Born in St. Paul, Minnesota, Percy Hughes Jr. was the son of Percy Hughes Sr. and Virginia Hughes and had one younger brother Clayton. He grew up in a musical family in St. Paul's Rondo community, his brother played trumpet, his father played French horn and his mother was a pianist. At age 11 he began to play clarinet, later expanding to alto, tenor, and soprano saxophone. He attended Minneapolis Central High School. Soon after he enlisted in the Army in Kansas in the mid-1940s. Hughes played infield on the regiment baseball team against players from the Negro leagues, including Satchel Paige and Jackie Robinson. He turned down a chance to pursue baseball because of racism he’d experienced in the South.

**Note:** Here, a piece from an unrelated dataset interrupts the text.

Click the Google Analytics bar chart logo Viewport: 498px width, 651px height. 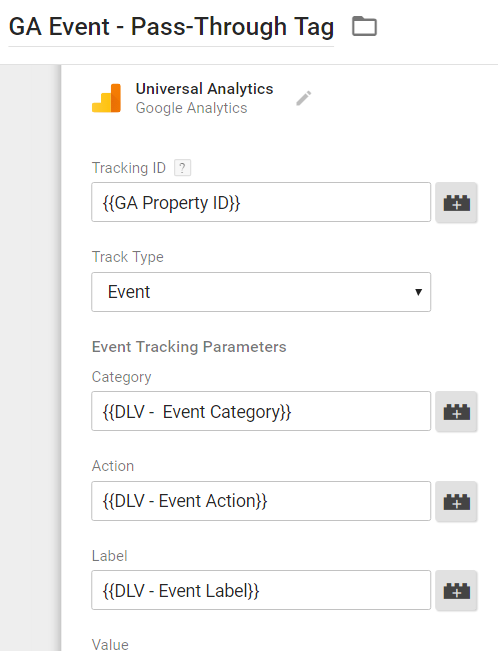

The military also afforded him a chance to play in a jazz band with musicians who’d worked with Duke Ellington and Count Basie. When Hughes returned home in 1946, he formed his first jazz ensemble in the Twin Cities and studied at the Minneapolis College of Music. Hughes led a group that performed (at the Flame for six years, then at the Point Supper Club for 17 years and next at the Ambassador Motor Lodge for a decade) locally in Minneapolis.
In the 1980s, he joined Echoes of Ellington, a Twin Cities combo featuring Ellington’s music. But Hughes couldn’t support his family as a musician, so he also worked (days) as a mail carrier for 27 years, starting in 1955. In 1960, at the post office, he discovered there was no tennis program for employees, so he started a tennis league and took lessons. A few years later, he became a volunteer and eventually a certified instructor for the Senior Tennis Players Club and for the Inner City Tennis program in Minneapolis.
Hughes was married three times, to Louise Neal, Judy Perkins, and Dolores Windsor. Hughes received awards for his work in tennis and was inducted into two Minnesota music halls of fame. He recorded a couple of albums, including “I Remember Judy,” dedicated to his second wife, singer Judy Perkins.
Hughes was inducted into the Minnesota Jazz Hall of Fame in 1987 and the Minnesota Music hall of Fame in 1996. He was the subject of a 2011 book, “Sports and All That Jazz: The Percy Hughes Story” (which included a music CD) by Twin Cities writer Jim Swanson. In 2013 with hip replacements, he continued to play tennis and music. Percy Hughes died on December 30, 2015.